Victoria Reeves, an Evanston resident, explained that she has been repurposing recycled materials for art since she was five, dragging back home pieces of metal and wood to create sculptures in her backyard. Bedazzled cat eye glasses framing her face, and a bandana around her head to protect it from sparks while welding, she said that she’s “creative with a capital C.”
Reeves brought up this idea from Native American culture called seven generations, a lesson she learned from her best friend who is a chief in the Ho-Chunk Nation. “Every single thing that we do, we should ask ourselves how my actions are going to affect the next seven generations after I’m gone” she said, “so if that’s not a reason to recycle, I don’t know what is.”
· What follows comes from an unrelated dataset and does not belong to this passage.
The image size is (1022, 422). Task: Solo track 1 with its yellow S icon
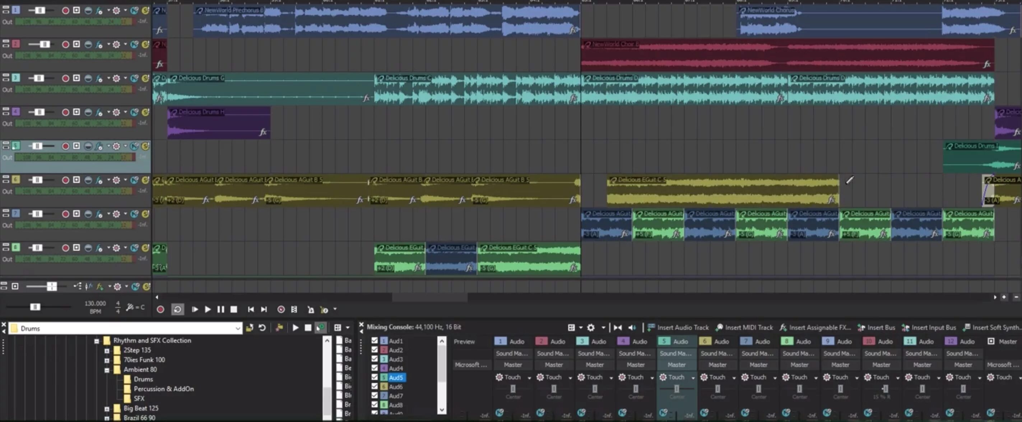tap(146, 10)

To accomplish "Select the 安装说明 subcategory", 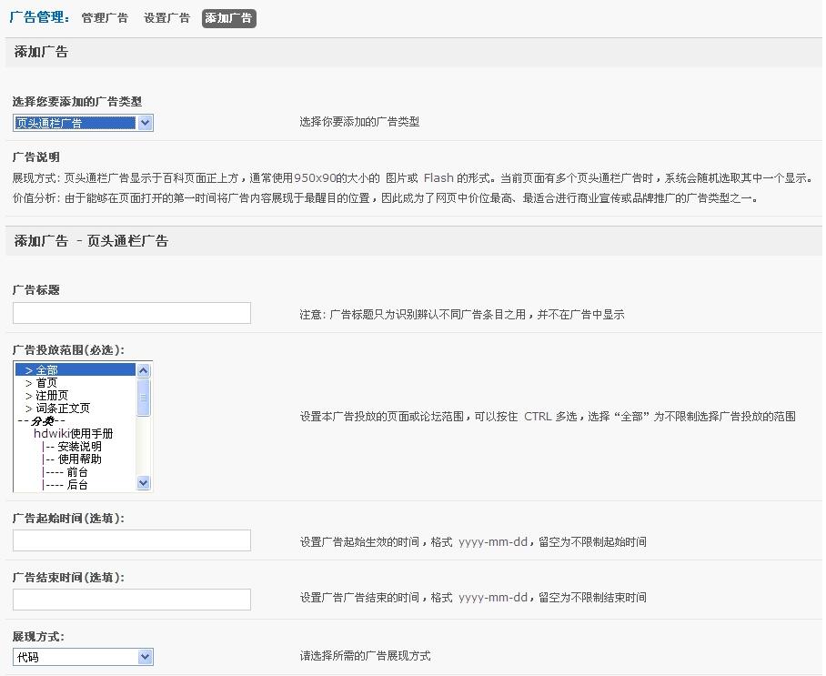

Tom Mulhern, Evanston local and principal strategist for Reuse Studio, explained that many of the grassroots organizations in Evanston will have a limited impact on diverting waste from landfills.
These organizations tend to focus on post-consumer streams, meaning things used by consumers that they no longer need, like plastic bottles, and not the overwhelming amount of producer waste. “That said, they do rack up some pretty impressive tonnage numbers, and every ton that’s not in the landfill is a good ton,” Mulhern said.
While places like The Waste Shed and Rebuilding Exchange are redirecting waste from the landfill, Mulhern said that “it will take decades to reposition value in our economy away from the linear make-use-toss model.”
The Waste Shed is a nonprofit organization that accepts used art supplies in order to reduce waste and give them new life. According to their website, in 2022 they diverted 61,218 lbs of materials, which is over 30 tons, of waste from the landfill.
Ulisa Blakely, the Director of Programs and Development at The Waste Shed, said, “Creative reuse might not ‘click’ with everyone, but ‘reuse, reduce, recycle, rot’ is a slogan that we should strive to live by.”
Blakely explained that continuing on the trajectories we’ve created when it comes to consumption and waste, the environment as we know it won’t survive.
Mending a pair of worn-out blue jeans isn’t going to save us from the overwhelming amount of waste in our landfills, but as Nicklin said, we have to start “redefining if something matters.”